Сторонники прав индивидуума блокировались с новым политическим движением в защиту прав: защитниками прав социально ущемленных групп. Движение, начатое афроамериканцами, было затем подхвачено феминизмом. Оно нашло и своего философа: это был Джон Ролз, который противопоставил бентамовской критике идеи естественных прав другой высший принцип разума: общество может считаться нравственным, если его законы созданы во благо наименее привилегированных групп. Главной целью этих движений было обеспечение участия этих групп в общественной жизни на равных правах с другими, при этом и у афроамериканцев, и у женщин имелись самые веские поводы требовать глубоких социальных перемен. Как мы увидим ниже, общественные обычаи и традиции могут быть чрезвычайно стойкими, поэтому обеспечение такого участия неизбежно должно было потребовать переходного этапа – этапа борьбы против дискриминации. Полвека спустя мы все еще не вышли из этого переходного этапа, но в этом процессе те движения, которые начались как движения за равноправие, приобрели (возможно, без первоначального намерения) характер жестко очерченных групп, настроенных на конфронтацию: восприятие другой группы как врага усиливает энергию борьбы[12]. Повестка защиты прав получила самое широкое распространение: речь шла о правах индивидуума перед лицом патерналистского государства, о правах избирателей, которых политики периодически осыпали новыми льготами, а также о правах новых групп жертв, добивающихся особого отношения к себе. Между этими тремя группами соискателей прав было мало общего, но им всем не была близка идея органической увязки прав и обязанностей, которой удавалось добиваться социал-демократии, пока она сохраняла связь со своими коммунитаристскими корнями.

Утилитаристские принципы отстаивались экономистами; идеи защиты прав – юристами. По одним вопросам эти два авангарда находили общий язык, образуя чрезвычайно мощные лобби, по другим вопросам они сталкивались. Ролз и его последователи признавали, что защита прав некоторых не больших, но социально незащищенных групп может ухудшать благосостояние общества в целом и, таким образом, не отвечать основному критерию утилитаризма. Сначала превосходство в споре экономистами технократического толка и юристами было на стороне экономистов: идея обеспечения «наибольшего благосостояния для наибольшего числа людей» импонировала политикам, которым нужны были голоса. Но постепенно баланс сил сместился в пользу юристов, в руках которых было ядерное оружие судов.
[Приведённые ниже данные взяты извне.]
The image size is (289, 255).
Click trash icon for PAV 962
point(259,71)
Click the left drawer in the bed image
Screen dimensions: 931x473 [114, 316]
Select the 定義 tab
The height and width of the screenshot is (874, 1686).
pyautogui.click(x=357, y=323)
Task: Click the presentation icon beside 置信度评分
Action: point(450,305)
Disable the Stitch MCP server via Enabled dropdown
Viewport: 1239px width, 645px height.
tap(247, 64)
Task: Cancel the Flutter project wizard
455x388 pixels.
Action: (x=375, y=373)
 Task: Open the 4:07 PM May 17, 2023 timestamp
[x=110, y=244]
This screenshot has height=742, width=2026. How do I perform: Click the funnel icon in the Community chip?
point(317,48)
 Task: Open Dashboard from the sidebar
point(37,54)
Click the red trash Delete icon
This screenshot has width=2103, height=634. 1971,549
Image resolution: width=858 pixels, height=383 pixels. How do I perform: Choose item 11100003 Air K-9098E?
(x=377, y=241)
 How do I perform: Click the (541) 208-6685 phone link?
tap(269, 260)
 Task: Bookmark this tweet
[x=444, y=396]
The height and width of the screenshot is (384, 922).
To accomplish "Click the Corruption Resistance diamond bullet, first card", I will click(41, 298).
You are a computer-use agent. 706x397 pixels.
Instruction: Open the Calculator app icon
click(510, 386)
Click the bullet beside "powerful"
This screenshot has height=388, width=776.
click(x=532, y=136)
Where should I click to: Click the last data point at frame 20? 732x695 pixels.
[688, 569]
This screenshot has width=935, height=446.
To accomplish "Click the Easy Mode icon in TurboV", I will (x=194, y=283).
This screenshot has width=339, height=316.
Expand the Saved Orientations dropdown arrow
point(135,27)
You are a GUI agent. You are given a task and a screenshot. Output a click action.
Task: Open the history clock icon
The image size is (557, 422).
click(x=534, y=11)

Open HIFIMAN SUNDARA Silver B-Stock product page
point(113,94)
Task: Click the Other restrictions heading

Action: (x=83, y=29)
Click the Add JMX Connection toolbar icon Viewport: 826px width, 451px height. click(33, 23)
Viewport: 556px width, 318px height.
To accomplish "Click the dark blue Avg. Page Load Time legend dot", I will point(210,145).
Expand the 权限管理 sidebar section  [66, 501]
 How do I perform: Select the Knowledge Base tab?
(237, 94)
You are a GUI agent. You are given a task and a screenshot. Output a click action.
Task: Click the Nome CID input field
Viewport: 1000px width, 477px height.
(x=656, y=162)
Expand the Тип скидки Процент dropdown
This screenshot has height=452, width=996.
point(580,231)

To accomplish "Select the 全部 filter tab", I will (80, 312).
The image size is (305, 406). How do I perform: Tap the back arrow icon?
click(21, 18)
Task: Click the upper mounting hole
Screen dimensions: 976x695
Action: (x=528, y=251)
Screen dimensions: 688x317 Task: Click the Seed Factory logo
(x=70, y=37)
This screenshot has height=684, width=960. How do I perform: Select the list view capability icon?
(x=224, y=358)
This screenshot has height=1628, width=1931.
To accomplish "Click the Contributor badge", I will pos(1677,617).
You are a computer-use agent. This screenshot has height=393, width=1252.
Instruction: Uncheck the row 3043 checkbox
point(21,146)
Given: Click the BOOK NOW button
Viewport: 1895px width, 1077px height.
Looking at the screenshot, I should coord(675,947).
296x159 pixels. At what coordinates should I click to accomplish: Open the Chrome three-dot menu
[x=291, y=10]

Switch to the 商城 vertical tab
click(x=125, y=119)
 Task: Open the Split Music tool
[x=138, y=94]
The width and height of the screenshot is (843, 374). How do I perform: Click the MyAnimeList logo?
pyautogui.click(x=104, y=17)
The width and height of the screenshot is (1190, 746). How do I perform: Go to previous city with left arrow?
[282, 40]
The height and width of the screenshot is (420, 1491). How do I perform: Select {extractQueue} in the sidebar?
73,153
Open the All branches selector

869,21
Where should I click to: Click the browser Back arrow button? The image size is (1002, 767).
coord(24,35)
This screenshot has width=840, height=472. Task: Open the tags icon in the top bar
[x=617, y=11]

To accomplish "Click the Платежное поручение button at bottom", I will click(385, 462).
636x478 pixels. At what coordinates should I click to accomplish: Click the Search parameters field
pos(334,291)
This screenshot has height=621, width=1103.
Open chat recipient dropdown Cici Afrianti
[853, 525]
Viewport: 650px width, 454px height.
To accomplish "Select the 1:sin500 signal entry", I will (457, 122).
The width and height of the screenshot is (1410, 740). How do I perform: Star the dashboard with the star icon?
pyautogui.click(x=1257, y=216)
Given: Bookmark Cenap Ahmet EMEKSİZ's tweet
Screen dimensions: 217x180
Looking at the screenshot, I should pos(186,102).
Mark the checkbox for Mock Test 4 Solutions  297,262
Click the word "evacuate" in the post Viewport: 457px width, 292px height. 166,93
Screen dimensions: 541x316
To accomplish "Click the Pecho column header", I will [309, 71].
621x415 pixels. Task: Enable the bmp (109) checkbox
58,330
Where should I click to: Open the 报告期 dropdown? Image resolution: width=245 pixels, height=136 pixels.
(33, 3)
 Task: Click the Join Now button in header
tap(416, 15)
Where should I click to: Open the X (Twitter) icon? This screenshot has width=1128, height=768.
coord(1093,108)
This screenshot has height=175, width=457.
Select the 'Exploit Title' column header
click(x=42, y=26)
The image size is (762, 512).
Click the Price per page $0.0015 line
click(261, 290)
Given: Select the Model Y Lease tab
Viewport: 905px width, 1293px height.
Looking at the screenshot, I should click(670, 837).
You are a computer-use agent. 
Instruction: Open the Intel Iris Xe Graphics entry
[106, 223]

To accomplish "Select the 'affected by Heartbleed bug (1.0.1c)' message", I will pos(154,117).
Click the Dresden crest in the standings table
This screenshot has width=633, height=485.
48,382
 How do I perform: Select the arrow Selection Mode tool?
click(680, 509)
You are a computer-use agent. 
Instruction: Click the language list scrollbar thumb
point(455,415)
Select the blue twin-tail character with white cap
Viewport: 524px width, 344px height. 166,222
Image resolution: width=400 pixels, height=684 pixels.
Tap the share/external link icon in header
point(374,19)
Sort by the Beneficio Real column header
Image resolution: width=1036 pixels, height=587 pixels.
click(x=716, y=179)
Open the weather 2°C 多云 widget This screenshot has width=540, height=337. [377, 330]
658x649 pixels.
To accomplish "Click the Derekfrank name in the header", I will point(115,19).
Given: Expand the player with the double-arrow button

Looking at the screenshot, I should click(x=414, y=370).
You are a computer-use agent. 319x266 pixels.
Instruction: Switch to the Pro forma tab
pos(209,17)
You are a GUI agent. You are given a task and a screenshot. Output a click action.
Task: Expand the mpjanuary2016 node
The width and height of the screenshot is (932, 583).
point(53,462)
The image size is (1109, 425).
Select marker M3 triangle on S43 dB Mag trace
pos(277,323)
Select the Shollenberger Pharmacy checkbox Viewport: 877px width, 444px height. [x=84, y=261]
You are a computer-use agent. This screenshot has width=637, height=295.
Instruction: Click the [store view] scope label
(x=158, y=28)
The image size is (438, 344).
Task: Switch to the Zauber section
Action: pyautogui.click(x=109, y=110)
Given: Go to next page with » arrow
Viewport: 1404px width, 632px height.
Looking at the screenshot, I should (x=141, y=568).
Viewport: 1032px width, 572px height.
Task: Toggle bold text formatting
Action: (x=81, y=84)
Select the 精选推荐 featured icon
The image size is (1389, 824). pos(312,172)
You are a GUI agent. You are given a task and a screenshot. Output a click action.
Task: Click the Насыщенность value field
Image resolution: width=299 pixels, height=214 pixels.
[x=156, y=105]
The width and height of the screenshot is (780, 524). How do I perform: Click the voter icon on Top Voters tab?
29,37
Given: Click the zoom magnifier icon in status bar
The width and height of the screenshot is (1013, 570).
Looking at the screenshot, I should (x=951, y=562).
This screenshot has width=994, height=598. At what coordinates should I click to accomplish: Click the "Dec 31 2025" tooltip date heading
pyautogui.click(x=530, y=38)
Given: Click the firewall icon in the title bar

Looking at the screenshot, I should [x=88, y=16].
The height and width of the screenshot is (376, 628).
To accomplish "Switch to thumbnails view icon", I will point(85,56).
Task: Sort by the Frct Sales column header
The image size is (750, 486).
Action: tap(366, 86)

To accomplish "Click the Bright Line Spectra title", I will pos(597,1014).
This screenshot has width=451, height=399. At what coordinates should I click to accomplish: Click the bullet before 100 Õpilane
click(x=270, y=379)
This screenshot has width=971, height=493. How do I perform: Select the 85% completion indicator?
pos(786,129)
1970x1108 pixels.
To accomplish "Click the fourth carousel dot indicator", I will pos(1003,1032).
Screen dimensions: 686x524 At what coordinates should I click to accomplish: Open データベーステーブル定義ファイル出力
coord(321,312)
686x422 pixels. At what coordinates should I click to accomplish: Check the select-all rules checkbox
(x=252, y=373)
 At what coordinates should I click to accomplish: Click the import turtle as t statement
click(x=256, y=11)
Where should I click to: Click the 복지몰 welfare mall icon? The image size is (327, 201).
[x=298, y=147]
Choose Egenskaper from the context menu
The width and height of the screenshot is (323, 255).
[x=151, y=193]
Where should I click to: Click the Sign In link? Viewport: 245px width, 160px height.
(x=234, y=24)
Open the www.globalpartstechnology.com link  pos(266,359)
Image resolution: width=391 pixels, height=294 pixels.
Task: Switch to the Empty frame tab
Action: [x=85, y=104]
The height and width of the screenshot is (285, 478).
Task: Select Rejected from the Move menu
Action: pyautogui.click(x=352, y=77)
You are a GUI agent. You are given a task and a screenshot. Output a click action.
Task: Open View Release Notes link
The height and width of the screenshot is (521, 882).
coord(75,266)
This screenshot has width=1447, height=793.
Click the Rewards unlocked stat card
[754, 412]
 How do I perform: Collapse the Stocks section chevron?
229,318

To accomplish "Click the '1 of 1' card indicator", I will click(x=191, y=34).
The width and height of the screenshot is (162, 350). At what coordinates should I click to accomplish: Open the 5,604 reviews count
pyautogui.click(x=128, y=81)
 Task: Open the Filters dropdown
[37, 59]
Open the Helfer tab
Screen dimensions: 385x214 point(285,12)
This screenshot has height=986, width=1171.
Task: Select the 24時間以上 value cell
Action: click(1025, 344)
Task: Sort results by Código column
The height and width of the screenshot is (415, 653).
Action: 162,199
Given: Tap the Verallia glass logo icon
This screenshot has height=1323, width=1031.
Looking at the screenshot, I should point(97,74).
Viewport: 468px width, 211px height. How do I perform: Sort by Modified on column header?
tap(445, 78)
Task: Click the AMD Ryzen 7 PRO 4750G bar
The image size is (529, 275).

Хотя эти две идеологии все больше расходились между собой, ни одна из них не жаловала идеи, лежавшие в основе кооперативного движения. И утилитаристы, и ролзианцы, и либертарианцы ставили во главу угла интересы индивида, а не коллектива, при этом и экономисты утилитаристской школы, и юристы-ролзианцы больше подчеркивали различия между группами: первые – по признаку дохода, вторые – по признаку социальной ущемленности. И те и другие повлияли на политику социал-демократии. Экономисты утилитаристской школы выступали за перераспределение, диктуемое потребностями; система социальных гарантий была постепенно перестроена таким образом, что связь между правами на социальную помощь и взносами в социальные фонды была разомкнута, и такая обычнейшая человеческая ценность, как справедливость, теперь игнорировалась. Те, кто не платил взносов в социальные фонды, имел преимущество перед теми, кто их платил. Юристы-ролзианцы требовали компенсаций тем, кто оказался социально ущемленным. Так, вопрос о правах беженцев стал главным приоритетом для социал-демократических сил Германии в ходе переговоров об условиях создания коалиции в 2018 году. Лидер партии Мартин Шульц настаивал на том, что «Германия должна соблюдать международное право независимо от настроений, господствующих в стране»[13]. Это выражение – «независимо от настроений, господствующих в стране» – весьма типично для образа мыслей «морального авангарда». Шульц снискал бы одобрение и Бентама, и Ролза, но уже месяц спустя он был изгнан с поста руководителя партии в результате бунта, поднятого рядовым составом партии. Обе эти идеологии игнорируют то, что подсказывает моральный инстинкт рядового человека: взаимная поддержка важна, а некоторые вещи необходимо заслужить, – и ставят превыше всего один только принцип разума (хотя и понимаемый ими по-разному), проводимый авангардом «тех, кто знает, как надо». В отличие от них кооперативное движение как раз исходило из этого нормального морального инстинкта: философской традиции, восходящей к Давиду Юму и Адаму Смиту. Собственно говоря, Джонатан Хайдт самым определенным образом говорит о долге перед этими мыслителями и считает свою работу «первым шагом в возвращении к жизни проекта Юма».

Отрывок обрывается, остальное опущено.